TIMOR GAP President and CEO Antonio de Sousa said he was pleased that TIMOR GAP’s efforts have substantially contributed towards realising the long-awaited goal of developing Greater Sunrise.
“This path forward is a significant commitment to our stakeholders, to the aspirations of those who made sacrifices to achieve independence for the Democratic Republic of Timor-Leste, and to the future of our people and Timor-Leste. It offers a clearer path to prosperity, equality, peace, stability, and sustainability for current and future generations,” he said.
Ms O’Neill said the development of new technologies and growing demand for safe and reliable LNG meant it was the right time to bring forward the concept select program.
“It is important we continue to look at ways to develop the Greater Sunrise fields using the latest technologies by evaluating, for example, modular LNG, that did not exist in the past.
“Against a backdrop of global geopolitical instability and constrained energy supply chains, there is an opportunity for the Sunrise Joint Venture to significantly advance this regionally important project,” she said.
Osaka Gas Australia Managing Director Yo Otsuka said in the statement it was important to assess and compare the development concept from both technical and commercial points of view to select the best option for the success of the Sunrise project.

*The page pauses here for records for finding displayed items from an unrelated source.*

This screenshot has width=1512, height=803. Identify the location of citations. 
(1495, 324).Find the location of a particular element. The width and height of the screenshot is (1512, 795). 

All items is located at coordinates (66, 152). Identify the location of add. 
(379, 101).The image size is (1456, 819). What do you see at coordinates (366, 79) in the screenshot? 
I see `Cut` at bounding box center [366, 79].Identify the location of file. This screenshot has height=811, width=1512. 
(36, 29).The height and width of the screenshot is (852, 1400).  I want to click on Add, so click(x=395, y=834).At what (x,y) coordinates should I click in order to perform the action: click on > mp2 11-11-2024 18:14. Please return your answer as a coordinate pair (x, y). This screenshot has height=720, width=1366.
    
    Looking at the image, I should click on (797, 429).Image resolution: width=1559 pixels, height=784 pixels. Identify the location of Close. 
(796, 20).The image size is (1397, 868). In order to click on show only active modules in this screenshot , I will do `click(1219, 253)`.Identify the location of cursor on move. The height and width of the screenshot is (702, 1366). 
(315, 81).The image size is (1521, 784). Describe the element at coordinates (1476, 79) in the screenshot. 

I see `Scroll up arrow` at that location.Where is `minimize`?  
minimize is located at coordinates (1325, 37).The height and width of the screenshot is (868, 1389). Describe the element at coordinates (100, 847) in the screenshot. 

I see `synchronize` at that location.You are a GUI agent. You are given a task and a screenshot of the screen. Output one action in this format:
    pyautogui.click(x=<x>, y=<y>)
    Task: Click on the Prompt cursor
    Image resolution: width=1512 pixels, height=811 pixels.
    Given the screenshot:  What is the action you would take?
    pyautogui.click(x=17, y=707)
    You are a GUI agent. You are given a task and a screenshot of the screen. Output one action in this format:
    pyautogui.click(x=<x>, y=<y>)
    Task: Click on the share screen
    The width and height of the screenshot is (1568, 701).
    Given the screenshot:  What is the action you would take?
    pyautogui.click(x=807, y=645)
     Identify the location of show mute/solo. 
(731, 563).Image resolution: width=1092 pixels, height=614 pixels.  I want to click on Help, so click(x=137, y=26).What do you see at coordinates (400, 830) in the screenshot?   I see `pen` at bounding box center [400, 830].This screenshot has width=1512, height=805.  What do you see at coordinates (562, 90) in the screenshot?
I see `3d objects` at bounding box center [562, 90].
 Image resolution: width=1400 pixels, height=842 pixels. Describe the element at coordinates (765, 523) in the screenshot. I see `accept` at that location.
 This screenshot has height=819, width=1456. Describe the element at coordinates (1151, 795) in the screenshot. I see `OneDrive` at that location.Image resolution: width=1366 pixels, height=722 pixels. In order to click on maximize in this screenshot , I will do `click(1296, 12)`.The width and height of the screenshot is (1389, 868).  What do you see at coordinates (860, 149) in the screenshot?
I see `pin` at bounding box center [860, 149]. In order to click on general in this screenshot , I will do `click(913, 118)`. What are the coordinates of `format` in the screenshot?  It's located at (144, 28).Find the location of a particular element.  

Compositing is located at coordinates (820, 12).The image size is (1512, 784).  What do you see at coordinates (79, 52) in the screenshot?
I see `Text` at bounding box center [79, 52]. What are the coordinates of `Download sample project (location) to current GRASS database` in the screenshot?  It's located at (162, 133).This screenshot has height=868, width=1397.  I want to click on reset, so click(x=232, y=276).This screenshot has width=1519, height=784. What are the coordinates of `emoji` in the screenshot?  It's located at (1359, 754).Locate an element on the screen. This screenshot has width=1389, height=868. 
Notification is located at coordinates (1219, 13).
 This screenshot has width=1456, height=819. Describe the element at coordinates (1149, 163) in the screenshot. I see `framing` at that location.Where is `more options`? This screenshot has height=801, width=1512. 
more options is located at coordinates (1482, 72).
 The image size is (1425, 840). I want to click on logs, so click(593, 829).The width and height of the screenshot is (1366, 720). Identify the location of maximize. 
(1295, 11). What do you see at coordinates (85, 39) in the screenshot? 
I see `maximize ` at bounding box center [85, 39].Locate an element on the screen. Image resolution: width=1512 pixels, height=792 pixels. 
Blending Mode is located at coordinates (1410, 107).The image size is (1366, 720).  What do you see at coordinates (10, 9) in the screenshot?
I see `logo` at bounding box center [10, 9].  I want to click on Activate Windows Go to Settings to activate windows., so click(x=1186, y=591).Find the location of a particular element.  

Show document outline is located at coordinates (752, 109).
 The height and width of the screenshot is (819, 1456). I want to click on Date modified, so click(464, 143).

Woodside said that in parallel to the concept select program, the SJV is progressing the negotiation of the new Production Sharing Contract, Petroleum Mining Code and associated agreements with the Timor-Leste and Australian Governments, which upon finalisation will provide the fiscal and regulatory certainty required for a development to proceed.
Unremarked upon in yesterday’s statements was suggestions that Timor was using rumoured Chinese interest as a stalking horse on the issue to get Australia and Woodside to this first step.
Woodside investors liked the news and sent the shares up 1.2% to $36.05. That was despite another fall in the price of oil on Friday on global markets.